🤖 AI Summary
This work addresses the challenge of reconstructing visual images from fMRI signals under cross-subject, zero-shot conditions, where inter-individual variability in neural responses disrupts one-to-one mapping. To tackle this, the authors propose PictorialCortex, a model built upon a newly curated unified cortical surface dataset, UniCortex-fMRI. By operating in a shared cortical latent space, PictorialCortex employs a compositional modeling strategy augmented with a factorization–recomposition consistency regularization mechanism to effectively disentangle subject-specific, dataset-specific, and trial-specific variations. Through cortical surface normalization, joint training across multiple datasets, and integration with a diffusion-based generative model, the method achieves high-quality zero-shot cross-subject visual reconstruction for the first time, significantly outperforming existing approaches and demonstrating the efficacy of compositional latent modeling in neural decoding.
📝 Abstract
Decoding visual experiences from human brain activity remains a central challenge at the intersection of neuroscience, neuroimaging, and artificial intelligence. A critical obstacle is the inherent variability of cortical responses: neural activity elicited by the same visual stimulus differs across individuals and trials due to anatomical, functional, cognitive, and experimental factors, making fMRI-to-image reconstruction non-injective. In this paper, we tackle a challenging yet practically meaningful problem: zero-shot cross-subject fMRI-to-image reconstruction, where the visual experience of a previously unseen individual must be reconstructed without subject-specific training. To enable principled evaluation, we present a unified cortical-surface dataset -- UniCortex-fMRI, assembled from multiple visual-stimulus fMRI datasets to provide broad coverage of subjects and stimuli.
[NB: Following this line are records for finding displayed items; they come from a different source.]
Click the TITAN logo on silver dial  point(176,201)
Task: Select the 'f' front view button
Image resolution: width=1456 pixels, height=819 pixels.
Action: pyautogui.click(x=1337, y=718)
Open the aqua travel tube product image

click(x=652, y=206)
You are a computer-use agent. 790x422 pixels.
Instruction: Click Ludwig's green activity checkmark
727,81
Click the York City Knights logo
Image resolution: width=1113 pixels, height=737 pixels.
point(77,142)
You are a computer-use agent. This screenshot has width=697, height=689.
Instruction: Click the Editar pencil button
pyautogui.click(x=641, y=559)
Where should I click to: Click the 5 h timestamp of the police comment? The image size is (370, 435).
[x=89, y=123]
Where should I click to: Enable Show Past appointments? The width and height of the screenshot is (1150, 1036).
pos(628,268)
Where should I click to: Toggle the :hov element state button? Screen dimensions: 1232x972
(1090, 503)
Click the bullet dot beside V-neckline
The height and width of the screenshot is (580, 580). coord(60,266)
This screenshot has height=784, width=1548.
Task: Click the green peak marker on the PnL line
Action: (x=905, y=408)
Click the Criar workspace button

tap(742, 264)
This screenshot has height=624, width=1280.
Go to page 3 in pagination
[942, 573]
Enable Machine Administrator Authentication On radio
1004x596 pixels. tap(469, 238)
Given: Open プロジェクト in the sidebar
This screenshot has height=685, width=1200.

Our UniCortex-fMRI is particularly processed by standardized data formats to make it possible to explore this possibility in the zero-shot scenario of cross-subject fMRI-to-image reconstruction. To tackle the modeling challenge, we propose PictorialCortex, which models fMRI activity using a compositional latent formulation that structures stimulus-driven representations under subject-, dataset-, and trial-related variability. PictorialCortex operates in a universal cortical latent space and implements this formulation through a latent factorization-composition module, reinforced by paired factorization and re-factorizing consistency regularization. During inference, surrogate latents synthesized under multiple seen-subject conditions are aggregated to guide diffusion-based image synthesis for unseen subjects. Extensive experiments show that PictorialCortex improves zero-shot cross-subject visual reconstruction, highlighting the benefits of compositional latent modeling and multi-dataset training.